REQUIRED ACTION A:
Return these rows without any change. Begin at the row containing "The height and width of the screenshot is (620, 929)." and end after the row containing "(466, 1287).".

╭─ SOURCE DOCUMENT

The statistical tables give the following result:--

1858.

1861.

1864.

1865.

Imports

£345,262

£598,988

£2,231,342

£1,255,605

Exports

91,749

78,546

353,339

299,102

Revenue

65,507

97,692

199,486

--

The value of the chief exports during 1864 was:-- Gold, 3,448 ozs., valued at £10,552; kauri gum, £58, 190; oil, £1, 455; timber, £22,974; wool, £29,160.

The average price of provisions during the last year in this province was:-- Beer, per hhd. £8; brandy, per gallon £l. 1s.; bread, per lb. 3 1/2d,; butter, fresh 2s. 3d., salt 1s. 9d.; cheese 1s. 6d.; coffee 1s. 6d.; rice 3 1/2d.; salt 1 1/2d.; sugar 6d.; tea 3s. 3d.; tobacco 5s.; wine, per gallon 15s. 6d.; cattle per head, store £7. 10s., fat £13. 10s.; horses, hack £15. 10s., draught £57; sheep, fat £l. 12s.; swine, fat £4. 17s. 6d.; beef, per lb. 7 1/2d.; mutton 9d.; pork 8d.; milk, per quart 6d.

╰─
╭─ RECORDS TO PROCESS

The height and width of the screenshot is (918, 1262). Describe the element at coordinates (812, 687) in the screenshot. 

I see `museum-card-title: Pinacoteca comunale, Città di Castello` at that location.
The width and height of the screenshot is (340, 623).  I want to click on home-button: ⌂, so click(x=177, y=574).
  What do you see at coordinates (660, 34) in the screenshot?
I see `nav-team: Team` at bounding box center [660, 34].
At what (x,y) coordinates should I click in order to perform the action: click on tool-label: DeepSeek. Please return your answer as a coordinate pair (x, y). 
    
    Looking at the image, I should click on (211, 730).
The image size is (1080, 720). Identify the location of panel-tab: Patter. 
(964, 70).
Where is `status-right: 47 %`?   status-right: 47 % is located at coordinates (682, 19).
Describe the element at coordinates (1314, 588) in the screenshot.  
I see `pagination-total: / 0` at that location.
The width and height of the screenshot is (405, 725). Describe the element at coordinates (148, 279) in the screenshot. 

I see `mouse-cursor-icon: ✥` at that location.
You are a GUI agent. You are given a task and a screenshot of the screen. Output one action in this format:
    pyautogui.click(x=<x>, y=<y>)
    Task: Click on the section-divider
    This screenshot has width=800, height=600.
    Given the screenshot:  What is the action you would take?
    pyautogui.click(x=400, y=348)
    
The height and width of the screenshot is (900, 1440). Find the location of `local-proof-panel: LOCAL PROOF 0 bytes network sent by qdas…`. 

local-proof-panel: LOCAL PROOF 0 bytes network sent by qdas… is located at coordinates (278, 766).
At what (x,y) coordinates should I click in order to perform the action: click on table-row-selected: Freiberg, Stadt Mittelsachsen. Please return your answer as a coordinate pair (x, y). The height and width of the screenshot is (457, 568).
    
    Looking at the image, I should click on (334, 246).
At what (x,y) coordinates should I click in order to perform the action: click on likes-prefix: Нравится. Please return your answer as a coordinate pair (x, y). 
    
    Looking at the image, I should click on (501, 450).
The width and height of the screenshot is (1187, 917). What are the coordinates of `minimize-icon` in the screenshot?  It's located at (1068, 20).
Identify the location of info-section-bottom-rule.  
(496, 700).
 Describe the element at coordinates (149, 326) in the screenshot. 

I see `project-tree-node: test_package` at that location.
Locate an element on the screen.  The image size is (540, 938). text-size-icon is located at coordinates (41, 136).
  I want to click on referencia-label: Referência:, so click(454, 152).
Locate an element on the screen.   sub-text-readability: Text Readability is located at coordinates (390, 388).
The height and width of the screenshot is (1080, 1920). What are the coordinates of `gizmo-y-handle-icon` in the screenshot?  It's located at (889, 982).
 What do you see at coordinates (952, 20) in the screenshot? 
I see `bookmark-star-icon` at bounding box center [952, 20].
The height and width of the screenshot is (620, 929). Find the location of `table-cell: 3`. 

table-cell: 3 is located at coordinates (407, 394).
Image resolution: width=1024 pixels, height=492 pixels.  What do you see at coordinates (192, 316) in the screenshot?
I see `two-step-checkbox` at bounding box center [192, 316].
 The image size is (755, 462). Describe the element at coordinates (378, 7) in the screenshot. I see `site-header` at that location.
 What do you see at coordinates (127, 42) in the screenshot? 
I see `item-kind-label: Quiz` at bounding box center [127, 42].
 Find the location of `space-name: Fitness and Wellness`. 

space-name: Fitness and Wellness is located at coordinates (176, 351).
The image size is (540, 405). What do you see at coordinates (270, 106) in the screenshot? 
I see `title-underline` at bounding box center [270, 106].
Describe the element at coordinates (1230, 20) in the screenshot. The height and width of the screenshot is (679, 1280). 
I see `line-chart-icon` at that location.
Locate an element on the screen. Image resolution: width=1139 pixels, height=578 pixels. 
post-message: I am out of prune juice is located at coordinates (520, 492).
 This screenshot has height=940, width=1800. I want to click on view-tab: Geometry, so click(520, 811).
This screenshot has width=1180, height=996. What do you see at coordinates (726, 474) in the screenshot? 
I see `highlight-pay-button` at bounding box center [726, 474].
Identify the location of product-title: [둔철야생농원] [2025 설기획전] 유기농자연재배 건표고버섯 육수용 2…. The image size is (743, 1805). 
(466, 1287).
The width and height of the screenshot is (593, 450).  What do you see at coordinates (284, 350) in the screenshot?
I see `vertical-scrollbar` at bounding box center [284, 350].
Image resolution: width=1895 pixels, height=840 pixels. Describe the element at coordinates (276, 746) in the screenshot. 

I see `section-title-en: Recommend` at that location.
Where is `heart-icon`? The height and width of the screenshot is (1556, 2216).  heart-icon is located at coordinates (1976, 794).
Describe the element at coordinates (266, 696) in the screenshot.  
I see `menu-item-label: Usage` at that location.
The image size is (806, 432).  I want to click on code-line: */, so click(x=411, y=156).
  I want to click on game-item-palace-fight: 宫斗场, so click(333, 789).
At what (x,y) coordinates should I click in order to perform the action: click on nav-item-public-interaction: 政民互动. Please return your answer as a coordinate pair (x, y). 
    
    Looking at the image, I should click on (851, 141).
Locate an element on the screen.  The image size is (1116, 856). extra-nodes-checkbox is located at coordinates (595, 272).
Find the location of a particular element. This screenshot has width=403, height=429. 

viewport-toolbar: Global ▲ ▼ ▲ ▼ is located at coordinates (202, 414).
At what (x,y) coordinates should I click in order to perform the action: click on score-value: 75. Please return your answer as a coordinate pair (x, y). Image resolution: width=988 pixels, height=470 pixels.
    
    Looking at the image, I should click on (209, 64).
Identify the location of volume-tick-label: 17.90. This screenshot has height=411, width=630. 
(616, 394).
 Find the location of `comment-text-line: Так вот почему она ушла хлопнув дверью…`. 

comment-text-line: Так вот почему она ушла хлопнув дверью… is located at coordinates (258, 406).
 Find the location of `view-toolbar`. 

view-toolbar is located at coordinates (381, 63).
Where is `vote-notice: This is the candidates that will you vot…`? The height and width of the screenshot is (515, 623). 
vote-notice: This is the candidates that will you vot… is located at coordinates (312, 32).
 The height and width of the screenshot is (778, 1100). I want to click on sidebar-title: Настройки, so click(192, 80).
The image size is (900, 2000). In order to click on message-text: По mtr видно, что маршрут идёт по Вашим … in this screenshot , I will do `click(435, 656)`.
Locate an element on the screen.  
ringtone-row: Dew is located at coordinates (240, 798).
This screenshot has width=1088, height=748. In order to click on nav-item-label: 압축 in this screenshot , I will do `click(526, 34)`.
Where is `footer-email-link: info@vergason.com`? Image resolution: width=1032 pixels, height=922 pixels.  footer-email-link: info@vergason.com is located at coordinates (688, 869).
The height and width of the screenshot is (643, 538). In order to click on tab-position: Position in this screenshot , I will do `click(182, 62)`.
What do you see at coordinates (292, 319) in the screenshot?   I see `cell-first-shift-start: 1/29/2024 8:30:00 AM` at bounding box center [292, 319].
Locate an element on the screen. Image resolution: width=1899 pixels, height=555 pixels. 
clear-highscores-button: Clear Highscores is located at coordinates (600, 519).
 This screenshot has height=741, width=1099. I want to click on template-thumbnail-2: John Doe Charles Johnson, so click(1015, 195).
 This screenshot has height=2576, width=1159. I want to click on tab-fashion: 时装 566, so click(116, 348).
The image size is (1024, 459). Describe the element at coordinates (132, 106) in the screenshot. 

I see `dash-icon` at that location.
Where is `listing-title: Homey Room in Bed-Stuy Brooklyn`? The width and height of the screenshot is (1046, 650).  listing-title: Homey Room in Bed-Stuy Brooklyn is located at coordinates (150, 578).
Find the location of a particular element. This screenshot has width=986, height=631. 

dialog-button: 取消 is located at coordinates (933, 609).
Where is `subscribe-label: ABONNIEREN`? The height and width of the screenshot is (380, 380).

╰─

REQUIRED ACTION B:
According to the trade statistics, what was the value of the wool exported in 1864?

RESPONSE AREA A:
The height and width of the screenshot is (620, 929). Find the location of `table-cell: 3`. 

table-cell: 3 is located at coordinates (407, 394).
Image resolution: width=1024 pixels, height=492 pixels.  What do you see at coordinates (192, 316) in the screenshot?
I see `two-step-checkbox` at bounding box center [192, 316].
 The image size is (755, 462). Describe the element at coordinates (378, 7) in the screenshot. I see `site-header` at that location.
 What do you see at coordinates (127, 42) in the screenshot? 
I see `item-kind-label: Quiz` at bounding box center [127, 42].
 Find the location of `space-name: Fitness and Wellness`. 

space-name: Fitness and Wellness is located at coordinates (176, 351).
The image size is (540, 405). What do you see at coordinates (270, 106) in the screenshot? 
I see `title-underline` at bounding box center [270, 106].
Describe the element at coordinates (1230, 20) in the screenshot. The height and width of the screenshot is (679, 1280). 
I see `line-chart-icon` at that location.
Locate an element on the screen. Image resolution: width=1139 pixels, height=578 pixels. 
post-message: I am out of prune juice is located at coordinates (520, 492).
 This screenshot has height=940, width=1800. I want to click on view-tab: Geometry, so click(520, 811).
This screenshot has width=1180, height=996. What do you see at coordinates (726, 474) in the screenshot? 
I see `highlight-pay-button` at bounding box center [726, 474].
Identify the location of product-title: [둔철야생농원] [2025 설기획전] 유기농자연재배 건표고버섯 육수용 2…. The image size is (743, 1805). 
(466, 1287).

RESPONSE AREA B:
£29,160